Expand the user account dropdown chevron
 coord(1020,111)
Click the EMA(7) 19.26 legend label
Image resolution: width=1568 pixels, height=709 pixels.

==================================================

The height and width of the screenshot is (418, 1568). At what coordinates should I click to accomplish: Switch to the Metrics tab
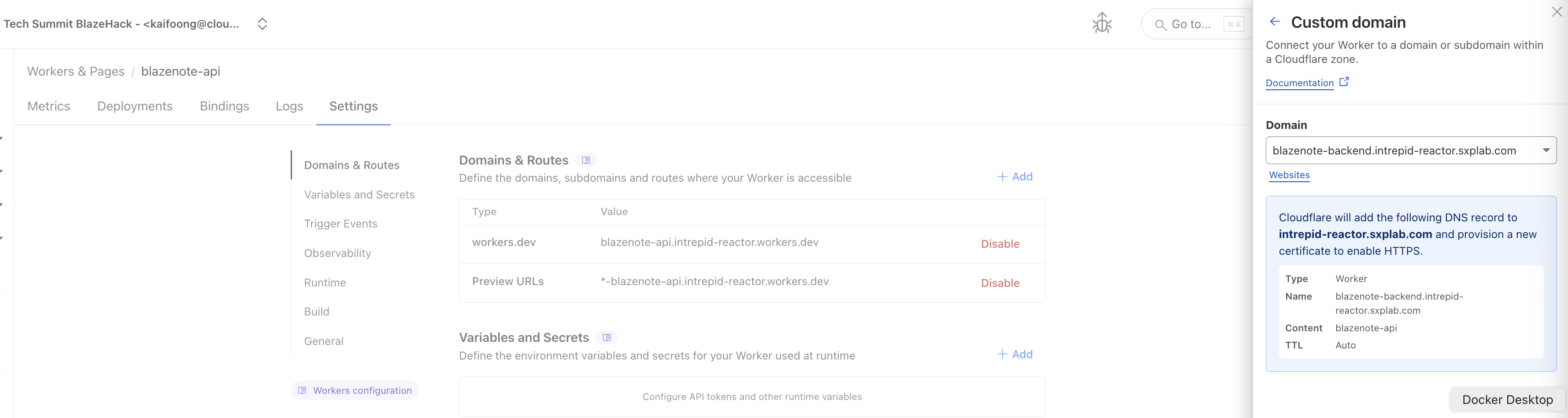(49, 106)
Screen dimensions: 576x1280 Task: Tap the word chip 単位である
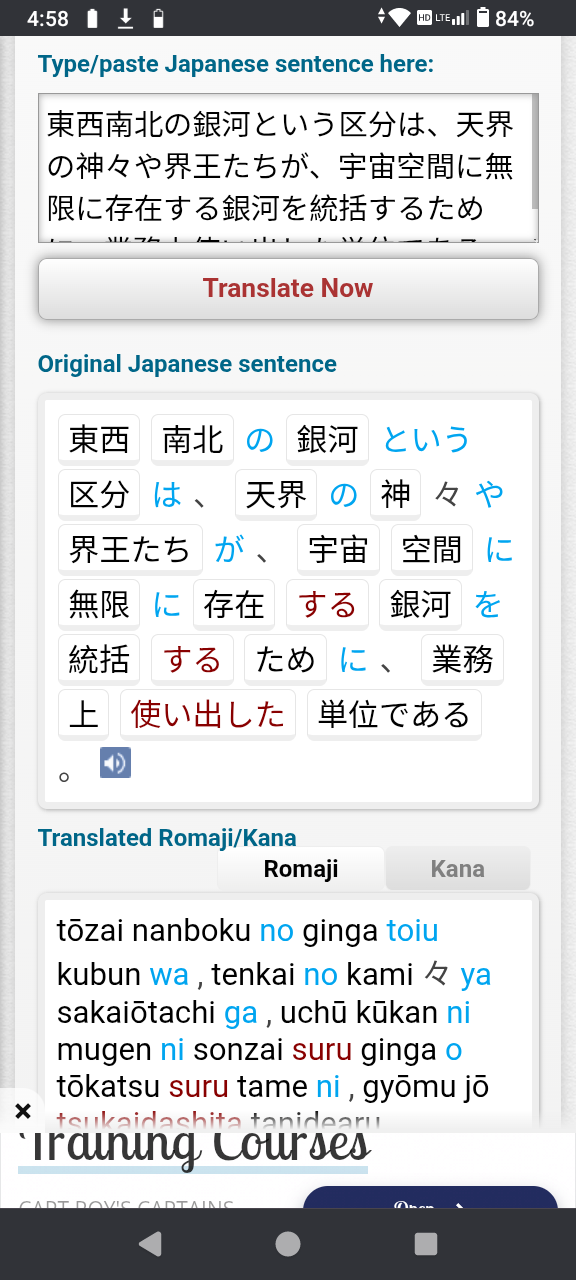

==================================================

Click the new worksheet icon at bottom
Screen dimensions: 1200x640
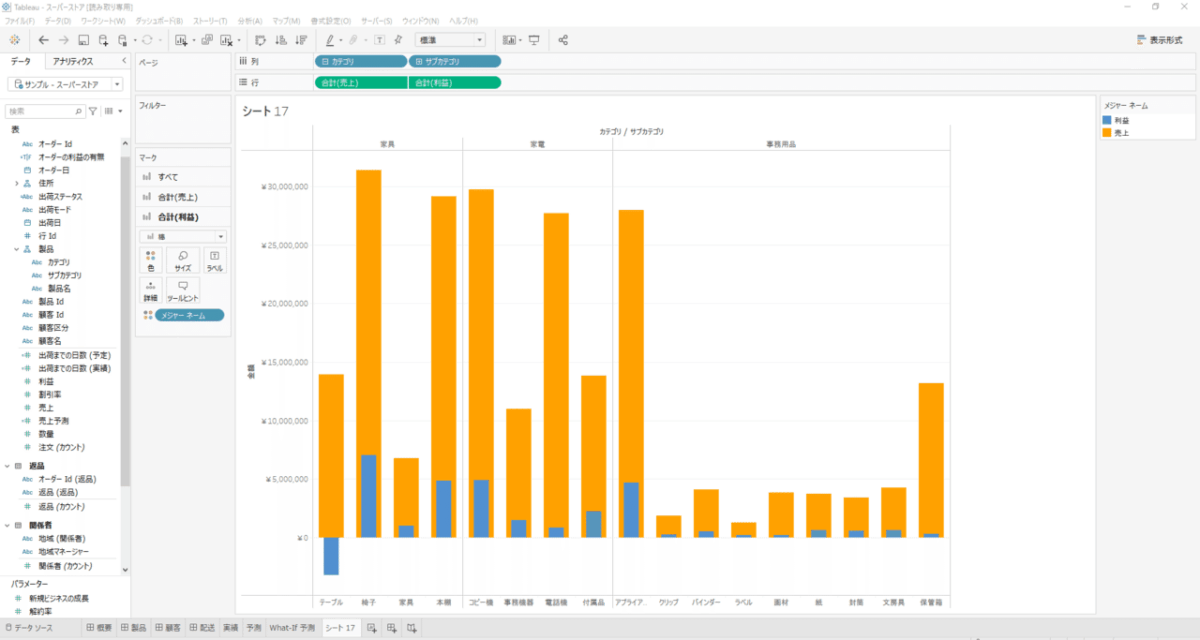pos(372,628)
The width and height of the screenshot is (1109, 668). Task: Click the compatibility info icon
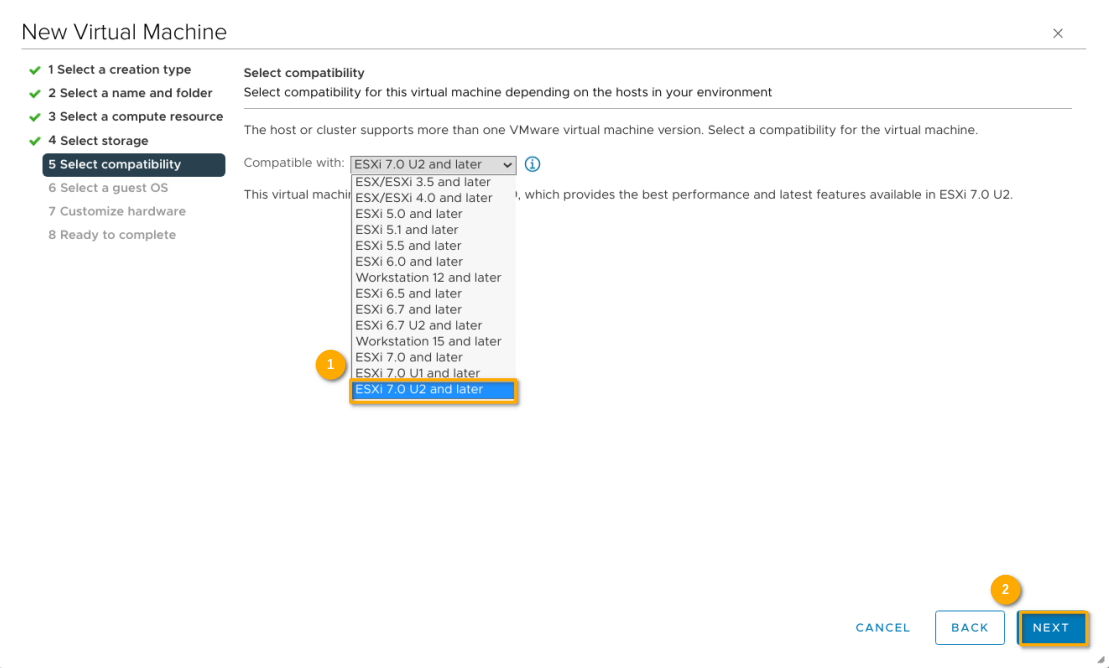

==================================================

Task to carry out — Using the listing above, return word for word each line from the one that has "Click the EMA(7) 19.26 legend label" through the one that has "Image resolution: width=1568", and no line outside that range.

Finished task —
Click the EMA(7) 19.26 legend label
Image resolution: width=1568 pixels, height=709 pixels.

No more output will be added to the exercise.